Should I just give up? Tired of this vicious circle...

Options
13»

Replies

  • jnv7594
    jnv7594 Posts: 983 Member
    edited February 2015
    Options
    This is not about your weight. Or your body. Those are symptoms of the underlying problem. Those are the way the real problem manifests itself. Dig deeper. See a professional and get to the root of the "failure" and "not good enough" feelings.
    Yes, I'm a therapist. Lol.
    Good luck!!!!

    ^^^^This! Your problem is not your weight, but your self image and sense of self worth. If you never take these issues head on, you will never be happy in your own skin. Best of luck.

    ^^^I agree with this also. I know you said you've been in therapy, but maybe you need to try a different therapist. You won't always find the one that's right for you on the first or even the 5th try.

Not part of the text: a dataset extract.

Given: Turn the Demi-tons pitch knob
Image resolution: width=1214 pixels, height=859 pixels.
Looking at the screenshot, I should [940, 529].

It took me years to find a counselor that I found helpful.

  • Jamaelsh
    Jamaelsh Posts: 22 Member
    Options
    Just two things... When I first started going to the gym, I wasn't calorie counting or trying to lose weight even though I was obese. My purpose was to try strengthening the muscles around my knees so that they wouldn't hurt anymore. I lost five inches off my hips before I'd even lost 15 pounds with resistance training. I wasn't counting calories and as far as I knew I was eating the same. Just adding the resistance training made that big of a difference for me. It wasn't the scale, but 5-inches off my hips was impressive just the same. Just my experience to show that it can help with making you smaller even eating as you are.
    Second... Pre-logging your food doesn't have to mean planning a week ahead and setting everything up in Tupperware. There's no way I could do that either. After I eat breakfast, I think about what I'm likely to have for dinner. I put estimates in my log then. This just gives me an idea of what I can "afford" to eat for the rest of the day. I arrange my lunch and whatever snacks I eat around my dinner. Even if I enter things into my diary only 10 minutes before eating them, it does help with the planning. Pre-logging doesn't have to be difficult.

    Thank you for this, gives me encouragement as far as strength training is concerned. As far as pre-logging goes - I already do this much of the time, I find it to be very useful as you can sort of 'work with what's left' I guess. It's not really the general calorie system that I've been having problems with - it's the fact that I can't seem to go for more than 3-4 days without sabotage. Also, I get super anxious when I don't know the calorie content of something - like when I'm at a friends house or something. I wish there was a way that I didn't have to count (which would save me from setting myself up for failure) whilst still maintaining an element of control.